O sufrágio feminino foi introduzido em 1984 no Principado de Liechtenstein, o último país da Europa a fazê-lo. A introdução tardia foi resultado de uma estrutura social extremamente conservadora e patriarcal, profundamente enraizada em valores tradicionais e culturais. A Igreja Católica também teve uma influência significativa e contribuiu para a manutenção de papéis tradicionais de gênero. Antes da introdução em 1984, ocorreram várias “votações masculinas”, todas fracassadas (1968, 1971, 1973), refletindo a postura conservadora dos eleitores masculinos. Os grandes partidos políticos também hesitavam em apoiar o sufrágio feminino, temendo perder eleitores masculinos. Em seguida, o sufrágio feminino foi introduzido gradualmente a nível municipal, começando em 1976 em Vaduz, o que fomentou a aceitação nacional.

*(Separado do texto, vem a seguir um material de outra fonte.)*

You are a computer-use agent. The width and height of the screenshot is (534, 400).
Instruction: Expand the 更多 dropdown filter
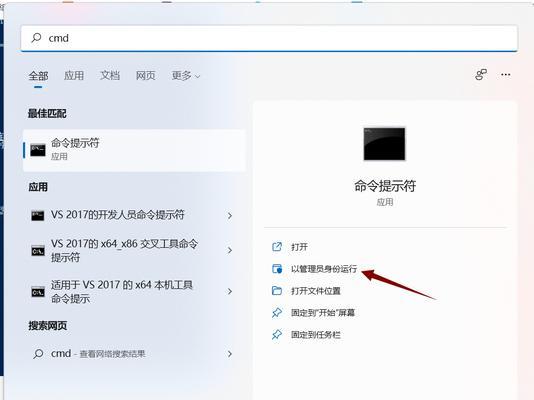point(186,76)
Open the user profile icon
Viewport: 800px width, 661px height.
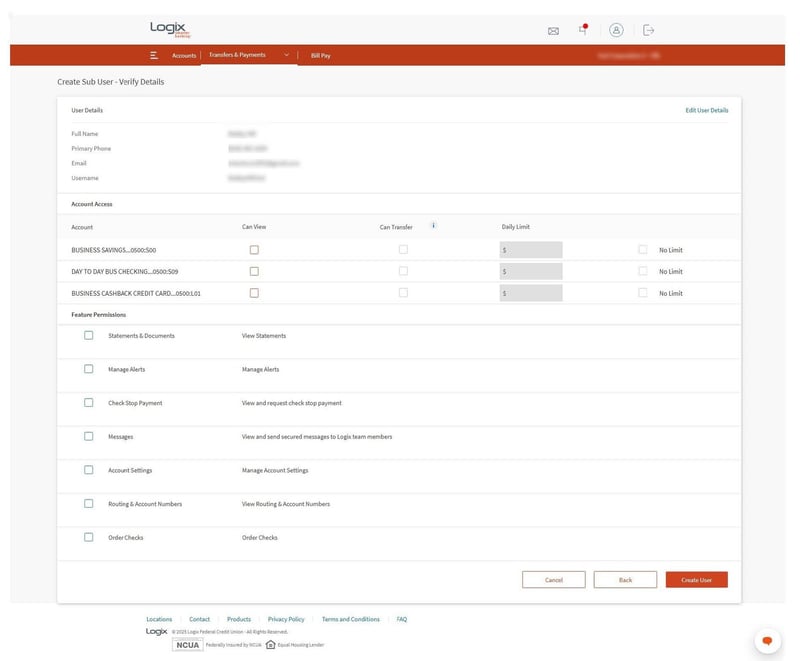(616, 30)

Em 1981, 24 mulheres iniciaram a “Campanha da Bela Adormecida”. Através de atividades persistentes, como conscientização pública, diálogos com o governo e uma campanha no Conselho da Europa em Estrasburgo, o sufrágio feminino foi finalmente introduzido em 1984, embora por uma margem estreita de 51,3% em mais uma votação masculina. Assim, todas as mulheres na Europa podiam votar. Esta maioria apertada mostrou quão disputado o tema ainda era em 1984. Hoje, o sufrágio feminino é algo natural, mas o caminho até lá foi longo e difícil.

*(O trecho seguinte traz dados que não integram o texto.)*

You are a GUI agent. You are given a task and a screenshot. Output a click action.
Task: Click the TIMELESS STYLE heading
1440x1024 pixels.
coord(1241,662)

(Envelope de Primeiro Dia – FDC)

Como o direito de voto feminino é algo muito especial, foi criada um selo postal igualmente especial para marcar este aniversário. Trata-se de uma emissão bordada 100% em linho, num trabalho realizado por Hämmerle & Vogel em Lustenau. Para tanto foi utilizado um fio de poliéster vermelho reciclado. Os muitos ponto cruz que podemos ver na vinheta, idealizada por Peter Vogel, simbolizam o “X” marcado na cédula de votação. Lançado pelo Liechtensteinische Post em 03 de junho último a novidade filatélica tem tiragem de 25.000 exemplares e valor facial de CHF 9.50.